(145c) Bimetallic Nanoporous Pd Alloys as CO Tolerant Electrocatalysts for the Electrohydrogenation of CO2 to Formate | AIChE

(145c) Bimetallic Nanoporous Pd Alloys as CO Tolerant Electrocatalysts for the Electrohydrogenation of CO2 to Formate


Chatterjee, S. - Presenter, Drexel University
Li, Y., Drexel University
Snyder, J., Drexel University
Electrochemical CO2 reduction reaction (CO2RR) has been widely investigated for conversion of water dissolved CO2 into useful carbon based products e.g CO, formate/formic acid, alcohols etc. Depending upon the binding affinities of the different reaction intermediates, metals available for the CO2RR show variability in product selectivity, overpotential requirements and sustained activity. Thus development of a suitable electrocatalyst with a high activity/faradaic efficiency (FE) for a single product is a challenge1. Among the simple 2 electron reduced products, formate/formic acid is gaining focus because of its high energy density and utility as a chemical precursor. Traditional formate producing metals e.g. Sn, In, Bi, Co etc. require high overpotentials (>700 mV), limiting their effectiveness. Recently, Pd, originally known to produce CO at overpotentials above 0.6 V RHE2, has recently demonstrated formate FE’s near unity at overpotentials below 0.2 V3. The gradual poisoning of Pd-based CO2RR electrocatalysts through the slow evolution of CO, even at near unity formate FEs4, results in catalyst deactivation and limits the viability of Pd in commercial applications.
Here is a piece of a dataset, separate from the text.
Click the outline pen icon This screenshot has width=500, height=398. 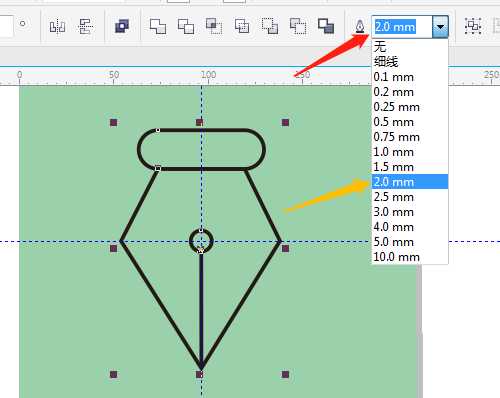(x=360, y=26)
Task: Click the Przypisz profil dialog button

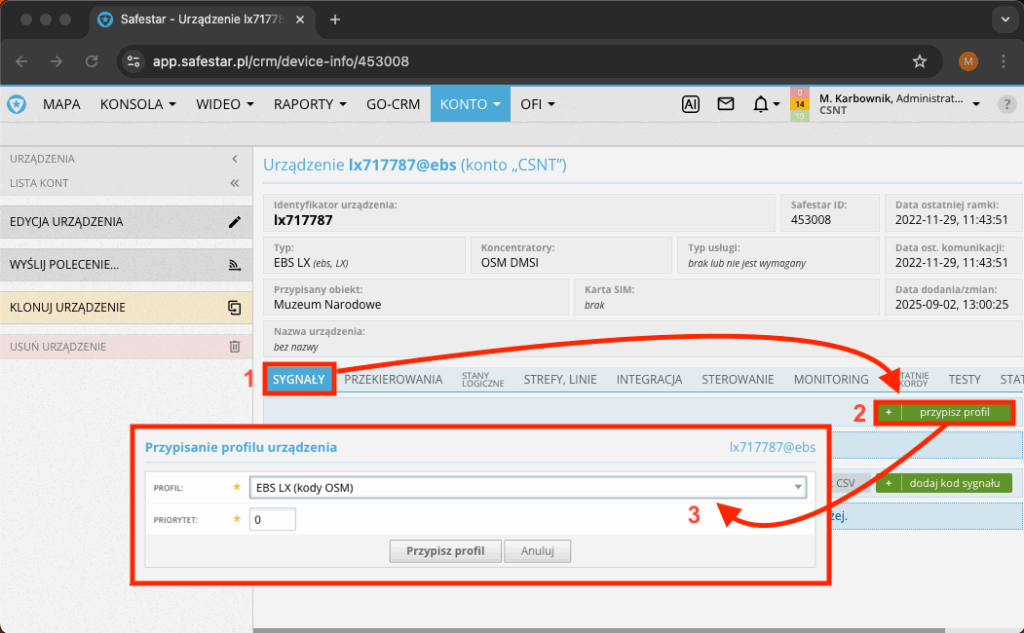Action: tap(445, 551)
Here, we report fabrication of free standing, core-shell, nanoporous bimetallic Pd (np-PdX, where X = Ag, Cu, Ni, Co) alloys that display a compositional dependent CO deactivation rate. The np-PdX electrocatalysts are made through electrochemical dealloying5 of 4 binary Pd15X85 (X = Co, Ni, Cu, Ag) alloys. Electrochemical dealloying drives the formation of Pd skinned nanoporous architectures where the presence of less noble metal under the Pd shell alters the electronic structure of the Pd skin and consequently affects the CO adsorption strengths thereby changing the rate of catalyst deactivation. The np-PdX electrodes have a residual composition of ~ 30 atomic % of the less noble metal and pore sizes ranging from 5 – 10 nm. The tortuous pores give rise to roughness factors above 500 which generates high geometric formate partial current densities (> 40 mA/cm2). Furthermore, the np-Pd electrodes are free standing and obviate the use of any binder and/or support which otherwise causes extra overpotential losses and morphological instability.
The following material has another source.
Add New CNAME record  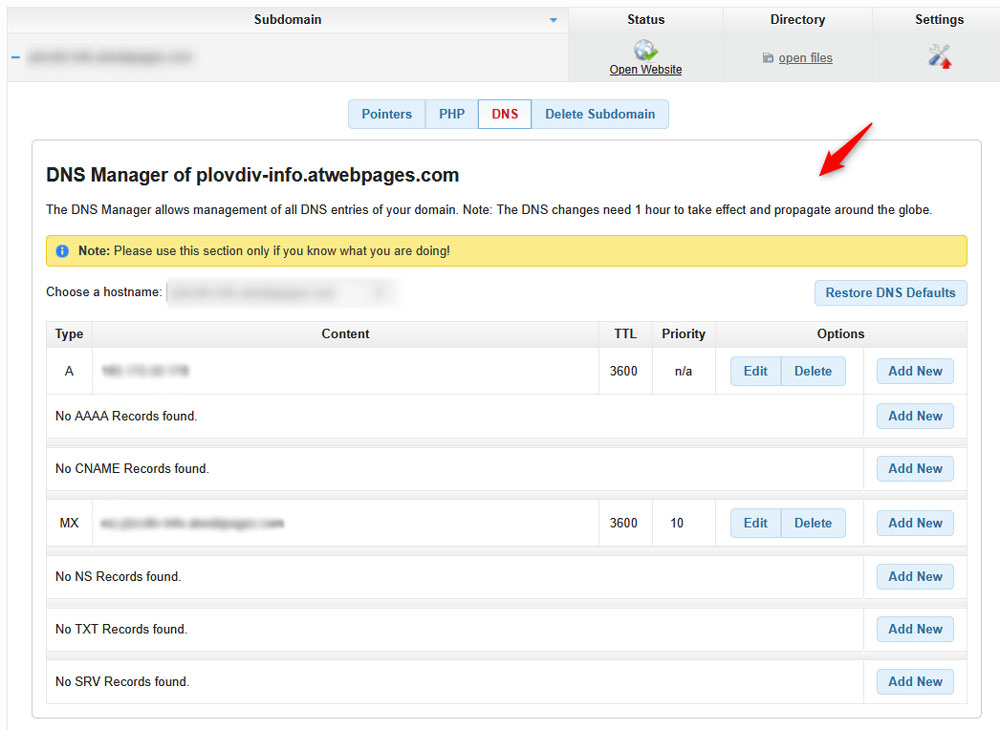tap(914, 468)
Upon performing extended electrolysis, the CO2RR activity, formate FE and degree of deactivation of the np-PdX elecrodes are compared with a traditional Pd/C electrocatalyst having particle sizes of 5-10 nm. While all the np-PdX electrodes and Pd/C show above 90% formate FE within 200 mV overpotential, there is a significant variation in tolerance to CO poisoning as evidenced by the compositionally dependent time of deactivation. While np-PdAg and np-PdCu show faster deactivation compared to Pd/C, np-PdCo and np-PdNi avoid poisoning for much longer times. The results are explained on the basis of weakening of CO binding strengths due to electronic interactions of the alloying component that shifts the d-band center of Pd6. This is also shown by the trend of weighted average CO stripping peak potentials on Pd-skinned polycrystalline PdX (X = Co, Ni, Cu and Ag) alloys. Thus np-PdX electrocatalysts based on a suitable choice of alloying component, offer substantial suppression of CO poisoning, much higher formate geometric current densities and enhanced operational stability compared to traditional Pd based CO2RR electrocatalysts.